A PF não arrombou as portas do tríplex. Pediu a presença de um chaveiro da cidade para abrir a porta principal e, depois, outras duas portas de cômodos.

Com o caminho livre, os agentes percorreram os 297 metros quadrados do 164/A. O imóvel está praticamente vazio. Havia apenas algumas caixas de mobília, que foram deslacradas.

No pedido de busca e apreensão – peça de 89 páginas -, apresentado ao juiz federal Sérgio Moro, o Ministério Público Federal enumerou cinco indícios de que os reais beneficiários do tríplex e da reforma no interior do imóvel são o ex-presidente Lula e sua família.

Segundo a Procuradoria, depoimentos apontam que o petista e a família visitaram o imóvel, ‘e no seu interesse foram conduzidas reformas no apartamento’.

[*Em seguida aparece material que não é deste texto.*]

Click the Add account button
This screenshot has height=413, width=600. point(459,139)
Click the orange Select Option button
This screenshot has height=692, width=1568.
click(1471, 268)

“De maneira absolutamente incomum, a OAS arcou com elevadas despesas para reformar o imóvel (mais de R$ 750 mil); de maneira completamente incomum, a OAS arcou com elevadas despesas de instalação de móveis na cozinha e dormitórios do apartamento (cerca de R$ 320 mil)”, afirma a força-tarefa da Lava Jato.

“Engenheiros da OAS e funcionária da empresa que realizou a reforma no apartamento confirmaram a participação da esposa e do filho de Lula em reunião com executivos da OAS para tratar de detalhes da obra; as notas públicas de Lula sobre a propriedade do tríplex no Guarujá não guardam pertinência lógica com a estrutura negocial construída pela OAS no condomínio.”

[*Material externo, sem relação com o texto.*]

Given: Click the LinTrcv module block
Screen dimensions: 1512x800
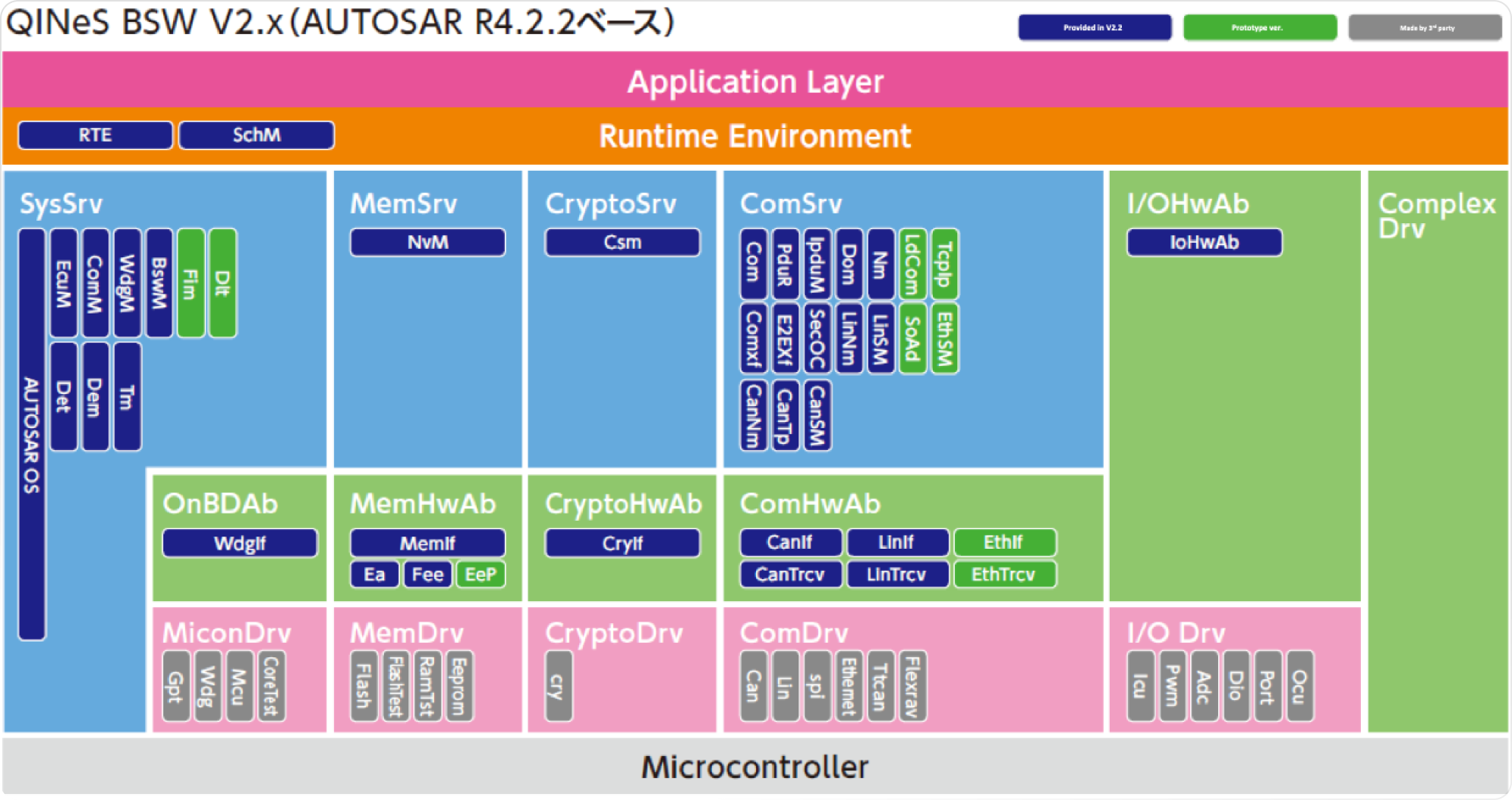Looking at the screenshot, I should coord(897,575).
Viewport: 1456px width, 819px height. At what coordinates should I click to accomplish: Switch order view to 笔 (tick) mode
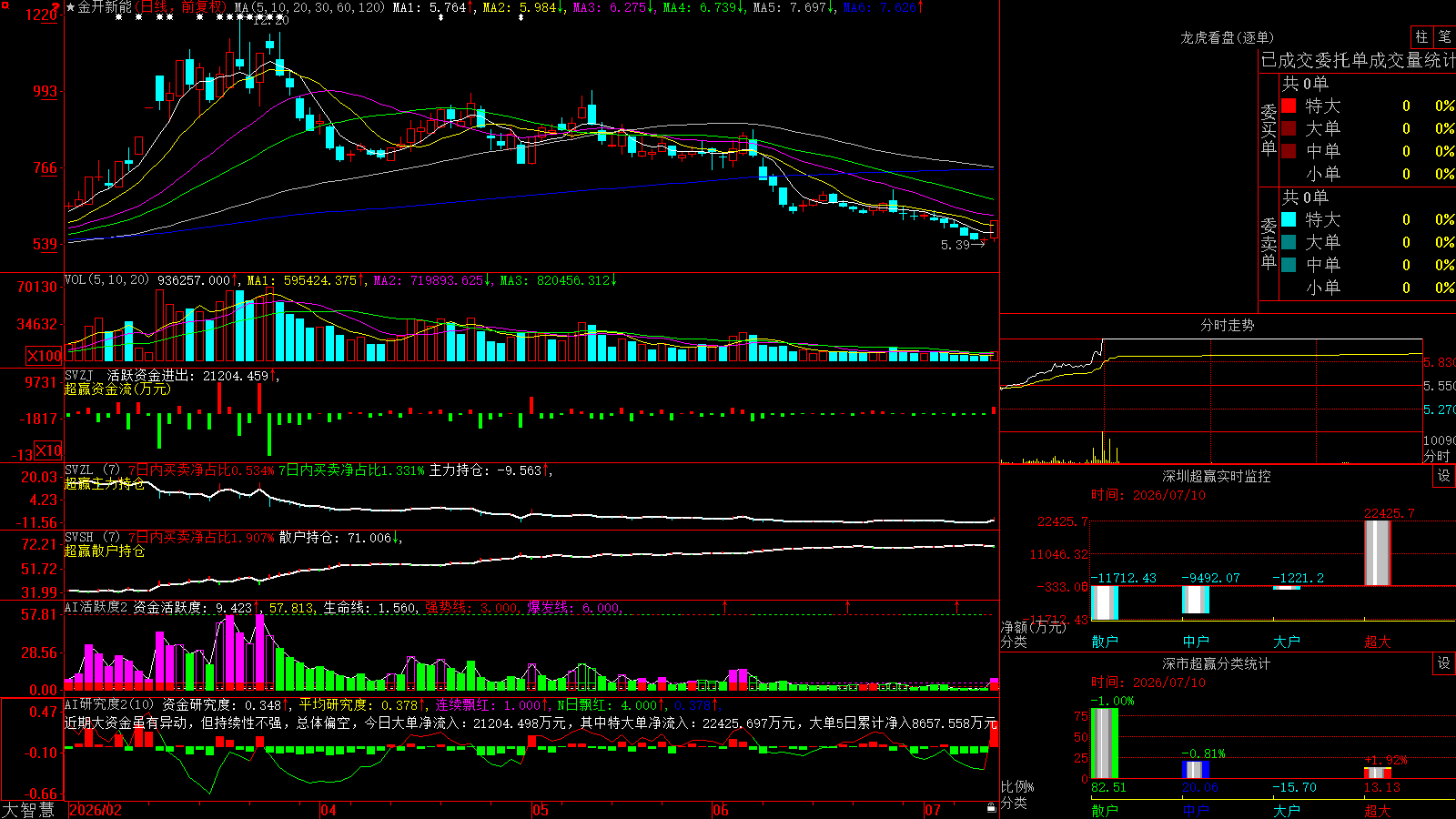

O diretor da OAS Paulo Roberto Valente Gordilho, foi alvo de mandado de condução coercitiva e busca e apreensão na Alethea. Segundo a força-tarefa da Lava Jato, Gordilho foi o responsável por confeccionar os projetos e providenciar a contratação da Kitchens para mobiliar a cozinha do sítio de Atibaia/SP e do apartamento do Solaris.

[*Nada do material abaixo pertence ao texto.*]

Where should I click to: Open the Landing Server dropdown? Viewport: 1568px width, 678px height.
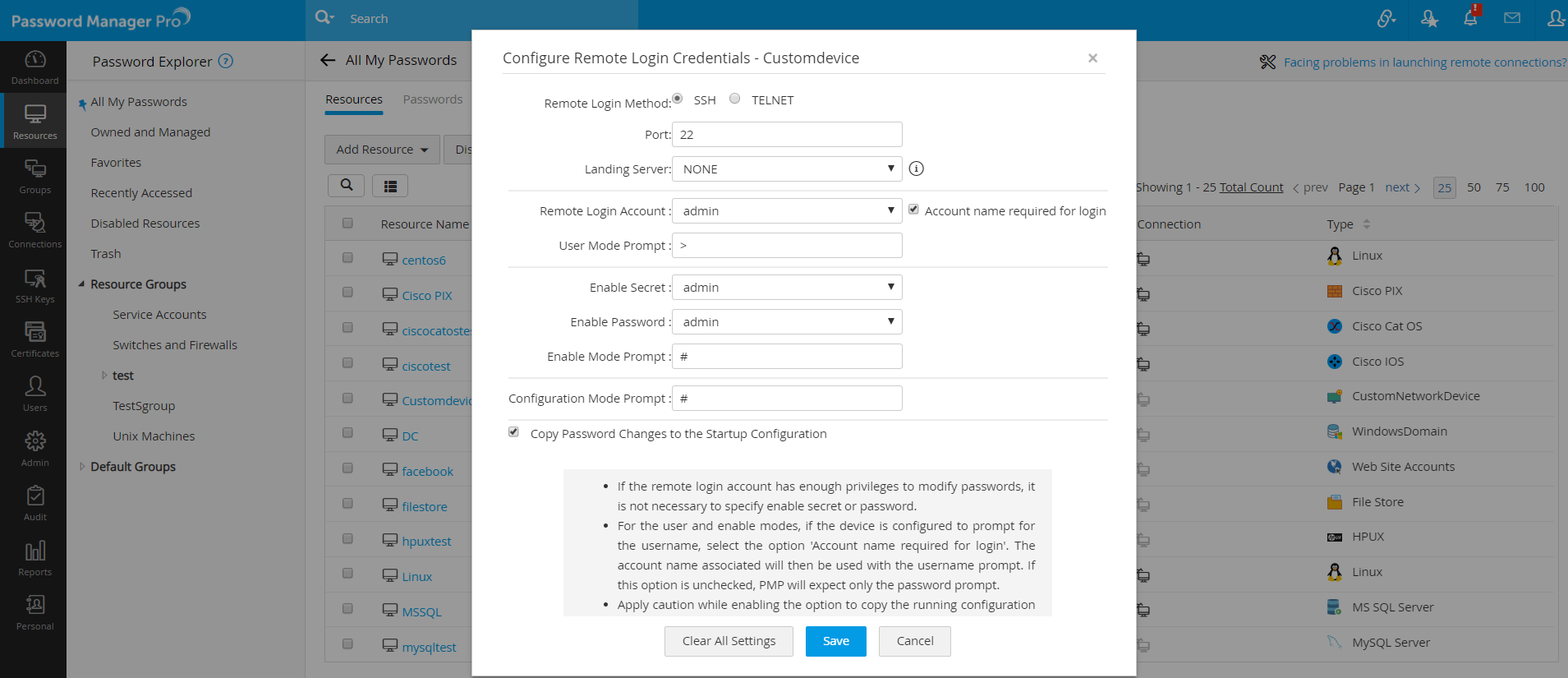787,169
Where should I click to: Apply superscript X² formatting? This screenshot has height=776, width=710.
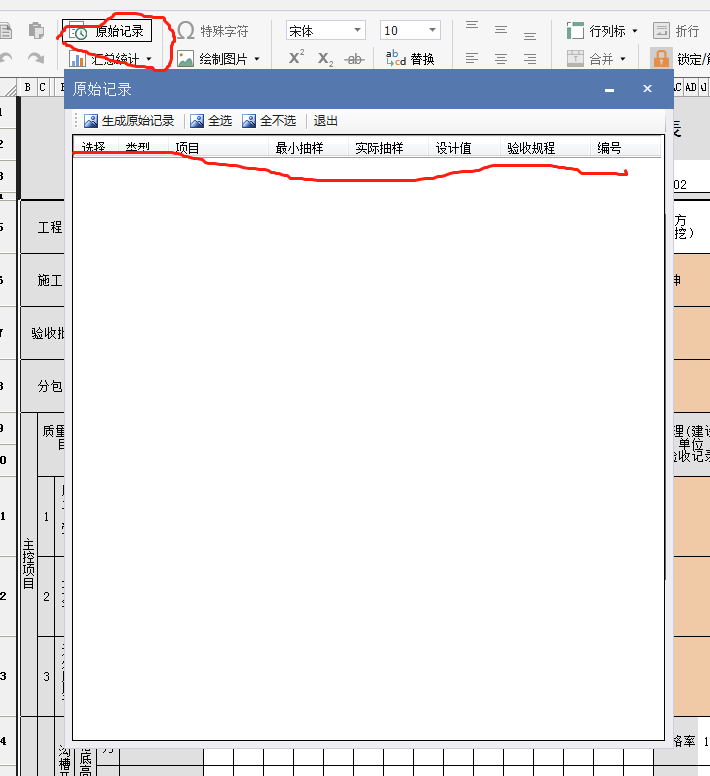point(296,59)
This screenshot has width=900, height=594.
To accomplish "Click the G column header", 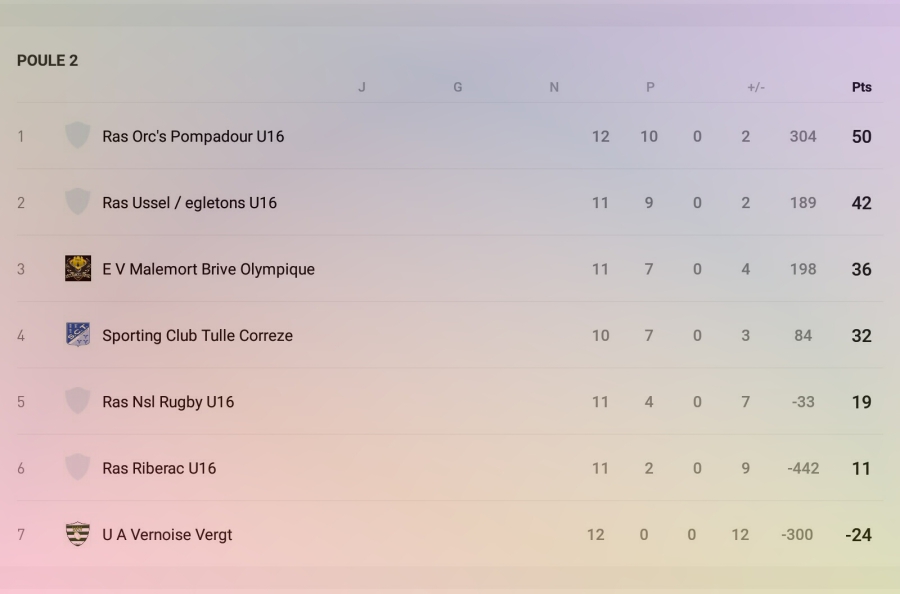I will click(458, 87).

“Não obstante Paulo Roberto Valente Gordilho tenha deturpado a sua intensa participação nos fatos, ao tempo em que foi ouvido pelo Ministério Público Federal, as evidências já angariadas – que envolvem diversas mensagens que foram apreendidas no celular de Léo Pinheiro e também provas testemunhais – comprovam não apenas que ele participou intensamente das operações ilícitas, como também que ele se empenhou para ocultar o fato de que o beneficiário das reformas seria o ex-presidente da República Lula e sua família. Paulo Gordilho foi indicado por representantes da Kitchens, por exemplo, como o responsável por efetuar o pagamento relativo à cozinha do sítio de Atibaia/SP em espécie, em meados do ano de 2014.”